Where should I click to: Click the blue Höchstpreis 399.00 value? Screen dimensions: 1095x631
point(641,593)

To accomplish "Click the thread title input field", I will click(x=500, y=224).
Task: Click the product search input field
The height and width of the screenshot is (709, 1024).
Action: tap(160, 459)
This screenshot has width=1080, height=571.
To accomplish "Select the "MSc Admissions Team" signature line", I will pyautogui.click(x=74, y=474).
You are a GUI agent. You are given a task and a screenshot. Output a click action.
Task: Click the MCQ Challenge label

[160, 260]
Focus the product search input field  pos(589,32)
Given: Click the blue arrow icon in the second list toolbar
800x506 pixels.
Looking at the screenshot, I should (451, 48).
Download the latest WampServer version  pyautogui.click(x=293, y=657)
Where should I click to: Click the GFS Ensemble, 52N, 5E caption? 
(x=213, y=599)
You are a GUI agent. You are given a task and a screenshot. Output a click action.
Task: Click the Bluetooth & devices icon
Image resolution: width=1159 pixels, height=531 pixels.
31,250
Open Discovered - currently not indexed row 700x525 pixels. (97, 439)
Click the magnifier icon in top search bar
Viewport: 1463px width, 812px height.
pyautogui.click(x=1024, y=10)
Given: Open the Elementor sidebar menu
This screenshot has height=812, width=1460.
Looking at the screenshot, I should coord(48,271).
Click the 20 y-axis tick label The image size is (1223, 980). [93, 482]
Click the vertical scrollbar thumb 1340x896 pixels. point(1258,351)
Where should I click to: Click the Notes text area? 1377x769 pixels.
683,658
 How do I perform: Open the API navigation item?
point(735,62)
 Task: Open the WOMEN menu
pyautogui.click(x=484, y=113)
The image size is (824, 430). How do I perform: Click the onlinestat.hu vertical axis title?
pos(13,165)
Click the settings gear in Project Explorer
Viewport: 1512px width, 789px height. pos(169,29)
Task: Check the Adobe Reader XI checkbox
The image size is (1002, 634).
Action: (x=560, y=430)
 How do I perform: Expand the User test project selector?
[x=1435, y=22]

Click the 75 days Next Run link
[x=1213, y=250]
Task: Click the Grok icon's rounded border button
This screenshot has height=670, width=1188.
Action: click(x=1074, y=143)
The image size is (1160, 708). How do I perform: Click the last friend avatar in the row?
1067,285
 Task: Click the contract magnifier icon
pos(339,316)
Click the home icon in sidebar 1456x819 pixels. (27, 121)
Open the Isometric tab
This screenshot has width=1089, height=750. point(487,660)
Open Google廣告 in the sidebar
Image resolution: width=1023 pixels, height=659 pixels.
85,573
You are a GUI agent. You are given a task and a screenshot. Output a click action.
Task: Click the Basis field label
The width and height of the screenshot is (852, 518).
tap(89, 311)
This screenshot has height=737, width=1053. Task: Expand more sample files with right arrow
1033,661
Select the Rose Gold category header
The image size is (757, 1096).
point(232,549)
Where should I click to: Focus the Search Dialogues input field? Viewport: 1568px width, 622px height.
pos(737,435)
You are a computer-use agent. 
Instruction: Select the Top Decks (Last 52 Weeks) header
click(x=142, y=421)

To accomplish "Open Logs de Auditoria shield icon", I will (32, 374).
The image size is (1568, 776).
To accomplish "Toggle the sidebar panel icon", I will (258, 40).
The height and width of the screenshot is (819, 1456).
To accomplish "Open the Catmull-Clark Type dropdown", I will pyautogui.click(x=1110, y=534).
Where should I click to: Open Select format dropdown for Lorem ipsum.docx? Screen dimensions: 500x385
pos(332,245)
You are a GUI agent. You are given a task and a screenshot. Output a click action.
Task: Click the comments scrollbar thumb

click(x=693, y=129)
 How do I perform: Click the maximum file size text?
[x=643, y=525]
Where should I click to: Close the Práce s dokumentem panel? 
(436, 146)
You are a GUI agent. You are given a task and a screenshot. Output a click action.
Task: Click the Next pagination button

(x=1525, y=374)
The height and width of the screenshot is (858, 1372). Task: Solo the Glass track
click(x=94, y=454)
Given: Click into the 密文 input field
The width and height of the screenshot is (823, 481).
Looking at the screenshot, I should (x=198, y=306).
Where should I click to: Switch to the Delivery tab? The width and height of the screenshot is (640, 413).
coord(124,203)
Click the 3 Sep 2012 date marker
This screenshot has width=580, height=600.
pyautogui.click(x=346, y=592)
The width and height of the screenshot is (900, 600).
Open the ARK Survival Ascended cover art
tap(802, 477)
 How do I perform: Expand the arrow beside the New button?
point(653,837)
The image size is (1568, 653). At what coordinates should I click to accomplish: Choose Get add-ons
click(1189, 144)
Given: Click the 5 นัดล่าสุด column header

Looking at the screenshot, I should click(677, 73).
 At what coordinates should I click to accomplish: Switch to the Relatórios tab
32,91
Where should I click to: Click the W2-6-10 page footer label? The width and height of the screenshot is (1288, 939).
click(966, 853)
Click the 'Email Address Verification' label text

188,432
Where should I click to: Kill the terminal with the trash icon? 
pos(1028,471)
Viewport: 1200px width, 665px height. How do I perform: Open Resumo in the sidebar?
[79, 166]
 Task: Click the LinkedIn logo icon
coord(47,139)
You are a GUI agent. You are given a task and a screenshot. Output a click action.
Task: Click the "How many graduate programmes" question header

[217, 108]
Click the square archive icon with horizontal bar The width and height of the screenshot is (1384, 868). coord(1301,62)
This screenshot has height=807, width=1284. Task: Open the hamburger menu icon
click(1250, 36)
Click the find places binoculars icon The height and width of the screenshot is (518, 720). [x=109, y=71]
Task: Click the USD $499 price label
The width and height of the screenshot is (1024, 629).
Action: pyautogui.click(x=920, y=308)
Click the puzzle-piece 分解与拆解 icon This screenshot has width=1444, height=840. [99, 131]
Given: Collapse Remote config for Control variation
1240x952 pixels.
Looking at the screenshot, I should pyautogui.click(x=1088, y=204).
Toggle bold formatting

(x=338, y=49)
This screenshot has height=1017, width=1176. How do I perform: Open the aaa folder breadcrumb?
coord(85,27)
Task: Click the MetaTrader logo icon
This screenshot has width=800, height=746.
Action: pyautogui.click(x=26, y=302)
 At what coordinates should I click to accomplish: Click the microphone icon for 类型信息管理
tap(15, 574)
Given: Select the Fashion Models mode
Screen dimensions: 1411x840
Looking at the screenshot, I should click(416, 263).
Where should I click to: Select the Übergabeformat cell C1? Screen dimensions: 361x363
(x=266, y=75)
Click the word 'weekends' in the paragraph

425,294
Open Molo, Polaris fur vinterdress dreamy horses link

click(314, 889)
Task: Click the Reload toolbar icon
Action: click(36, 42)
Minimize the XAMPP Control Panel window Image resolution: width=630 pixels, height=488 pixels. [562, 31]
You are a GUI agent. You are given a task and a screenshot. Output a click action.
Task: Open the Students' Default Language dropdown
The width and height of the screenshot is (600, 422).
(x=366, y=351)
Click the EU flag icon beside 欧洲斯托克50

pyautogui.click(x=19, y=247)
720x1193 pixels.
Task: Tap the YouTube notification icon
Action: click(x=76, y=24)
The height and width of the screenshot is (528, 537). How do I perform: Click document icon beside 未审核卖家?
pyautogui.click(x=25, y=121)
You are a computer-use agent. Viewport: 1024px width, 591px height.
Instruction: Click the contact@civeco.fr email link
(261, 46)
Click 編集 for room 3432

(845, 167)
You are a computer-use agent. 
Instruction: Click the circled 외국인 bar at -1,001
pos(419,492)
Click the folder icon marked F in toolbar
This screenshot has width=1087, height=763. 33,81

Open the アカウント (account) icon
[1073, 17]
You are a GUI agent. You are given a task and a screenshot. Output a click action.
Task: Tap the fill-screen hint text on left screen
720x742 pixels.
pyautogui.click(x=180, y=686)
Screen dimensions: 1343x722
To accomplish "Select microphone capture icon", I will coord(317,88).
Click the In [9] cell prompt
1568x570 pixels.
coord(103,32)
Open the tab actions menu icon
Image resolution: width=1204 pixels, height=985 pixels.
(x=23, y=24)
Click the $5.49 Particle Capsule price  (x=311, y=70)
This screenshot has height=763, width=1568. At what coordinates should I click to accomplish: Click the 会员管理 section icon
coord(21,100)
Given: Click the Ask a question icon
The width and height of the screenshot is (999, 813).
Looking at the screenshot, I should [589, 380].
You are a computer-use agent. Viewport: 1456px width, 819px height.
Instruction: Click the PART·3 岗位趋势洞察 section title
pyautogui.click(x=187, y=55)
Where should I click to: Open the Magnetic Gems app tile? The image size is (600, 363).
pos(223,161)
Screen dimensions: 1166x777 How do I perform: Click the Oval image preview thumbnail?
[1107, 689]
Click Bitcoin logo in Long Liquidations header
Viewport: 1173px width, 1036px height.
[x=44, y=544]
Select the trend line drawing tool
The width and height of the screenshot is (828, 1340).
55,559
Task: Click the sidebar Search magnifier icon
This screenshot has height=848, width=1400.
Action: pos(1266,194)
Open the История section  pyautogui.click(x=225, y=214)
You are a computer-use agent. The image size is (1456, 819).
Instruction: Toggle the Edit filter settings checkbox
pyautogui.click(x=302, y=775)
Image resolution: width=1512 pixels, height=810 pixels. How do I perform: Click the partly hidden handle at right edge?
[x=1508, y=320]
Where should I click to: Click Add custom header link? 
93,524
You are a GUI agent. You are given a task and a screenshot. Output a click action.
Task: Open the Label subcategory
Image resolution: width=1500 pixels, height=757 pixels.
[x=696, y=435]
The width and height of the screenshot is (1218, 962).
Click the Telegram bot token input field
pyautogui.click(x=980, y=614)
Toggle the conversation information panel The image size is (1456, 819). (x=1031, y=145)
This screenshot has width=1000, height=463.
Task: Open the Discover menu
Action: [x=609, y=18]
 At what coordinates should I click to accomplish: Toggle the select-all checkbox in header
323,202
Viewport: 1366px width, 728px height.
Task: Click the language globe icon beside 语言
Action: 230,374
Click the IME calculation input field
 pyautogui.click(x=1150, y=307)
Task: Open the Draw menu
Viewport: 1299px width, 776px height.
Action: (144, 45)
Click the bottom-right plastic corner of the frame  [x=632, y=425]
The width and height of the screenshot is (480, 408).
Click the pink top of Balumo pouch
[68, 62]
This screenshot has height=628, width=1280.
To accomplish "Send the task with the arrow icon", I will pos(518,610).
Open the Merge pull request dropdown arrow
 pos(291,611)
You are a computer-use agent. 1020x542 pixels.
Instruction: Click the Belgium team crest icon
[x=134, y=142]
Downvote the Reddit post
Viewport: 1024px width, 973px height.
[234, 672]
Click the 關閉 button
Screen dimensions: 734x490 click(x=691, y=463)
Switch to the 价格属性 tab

-- Problem --
Return the lines above exactly as they appear, beginning with the line that contains "Click the puzzle-piece" and ending after the line that contains "(x=338, y=49)".

-- Reply --
Click the puzzle-piece 分解与拆解 icon This screenshot has width=1444, height=840. [99, 131]
Given: Collapse Remote config for Control variation
1240x952 pixels.
Looking at the screenshot, I should pyautogui.click(x=1088, y=204).
Toggle bold formatting

(x=338, y=49)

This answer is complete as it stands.